In general, we regard three characteristics as desirable for any forecasting methodology. First, the model should be able to capture and forecast mortality trends that can move in different directions across ages. Second, the relevant dynamics of mortality changes observed during the last century, i.e. shift and compression, should be appropriately accounted for. Third, the forecast age-profile of mortality rates should be smooth, without implausible jaggedness where rates of adjacent age groups have very different and volatile values. Despite being one of the most employed forecasting methodology by public and private companies, the seminal LC model does not satisfy any of these properties. The single time index regulates the direction of change for mortality rates at all ages, i.e. mortality improvements occur in the same direction at all ages. Furthermore, the model cannot account for the two mortality dynamics, and forecasts age-pattern are very volatile and jagged (see Figs. 6.5 and 6.6).

Conversely, the 3C-STAD model meets all these three requirements.

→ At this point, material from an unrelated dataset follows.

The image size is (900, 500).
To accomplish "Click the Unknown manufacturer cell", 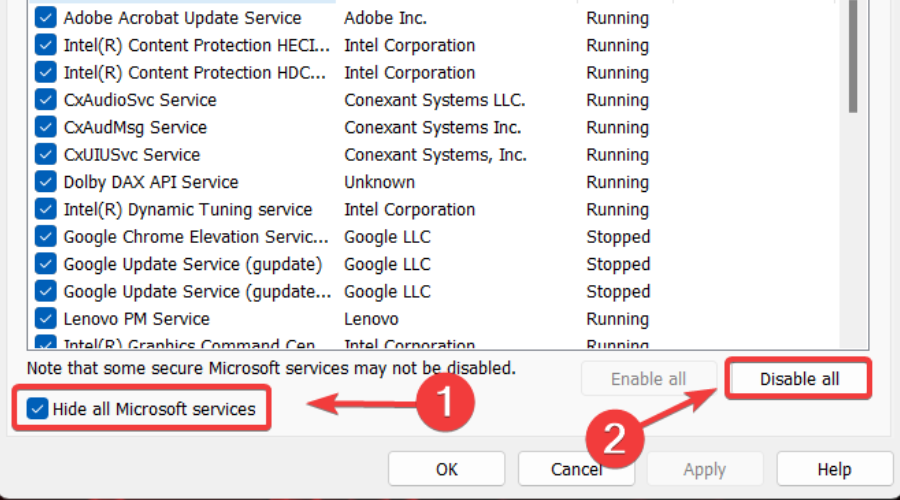I will (x=379, y=182).
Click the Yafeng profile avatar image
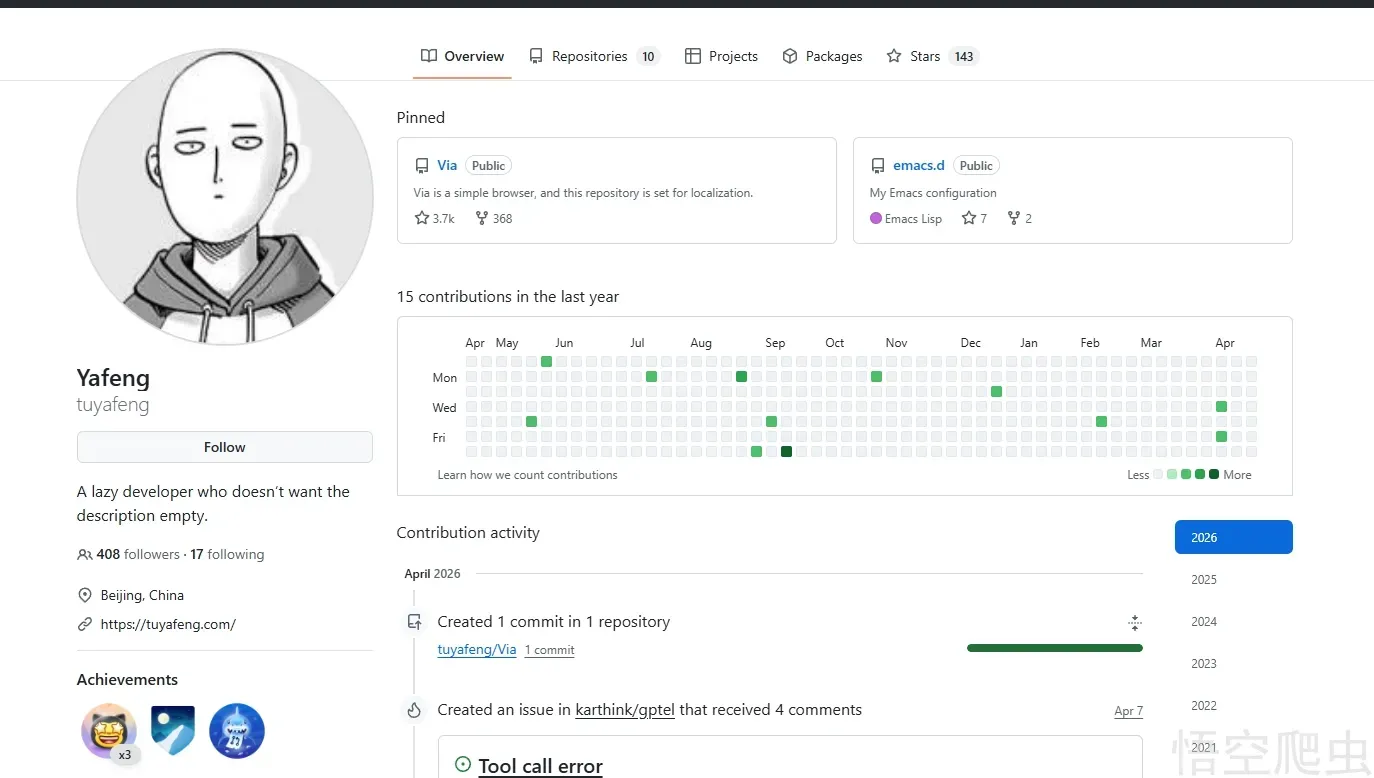Viewport: 1374px width, 778px height. click(x=225, y=197)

On one hand, the mortality decomposition allows us to capture and forecast mortality improvements across ages without rigid assumptions. Smoothness in the fitted and forecast age-profiles is a by-product of the non-parametric decomposition that we have employed. On the other hand, the 3C-STAD parameters capture and disentangle the shifting and compression mortality dynamics. The recently proposed model of Bardoutsos et al. (2018) is another example of projection methodology that satisfies these features.

Obviously, the 3C-STAD is not free of shortcomings, and neither we claim here that it outperforms all other forecasting methodologies. In addition to the width of the PI mentioned before, the computational time needed to produce mortality forecasts could be improved. The estimation of the two-dimensional SSE model in fact generally requires around thirty minutes, and speeding this step up will be required to shorten computational times. Future mortality values are obtained by forecasting eight time-series. Although this feature might pose issues in other situations, all of these series have clear demographic meanings and rather intelligible trends. Combination of univariate and multivariate time-series approaches has thus provided a reliable tool for overcoming this seemingly critical drawback of the 3C-STAD model. Different approaches in extrapolating the eight time-series will be pursuit, also for assessing consequences of specific future demographic scenarios. Moreover, in line with recent literature (Li and Lee 2005; Hyndman et al. 2013; Janssen et al. 2013; Bergeron-Boucher et al. 2017), future research will be directed towards the inclusion of coherence as an additional factor to improve forecasts for a group of (sub)populations.

To conclude, we have shown that the proposed 3C-STAD model offers great prospects for modelling and forecasting human mortality. In light of the generally pessimistic forecasts of the widely employed LC model (Li et al. 2013; Seligman et al. 2016), forecasting methodologies, such as the 3C-STAD, should be explored by pension and insurance providers to better assess their solvency needs, and by statistical bureaus to produce alternative population projections.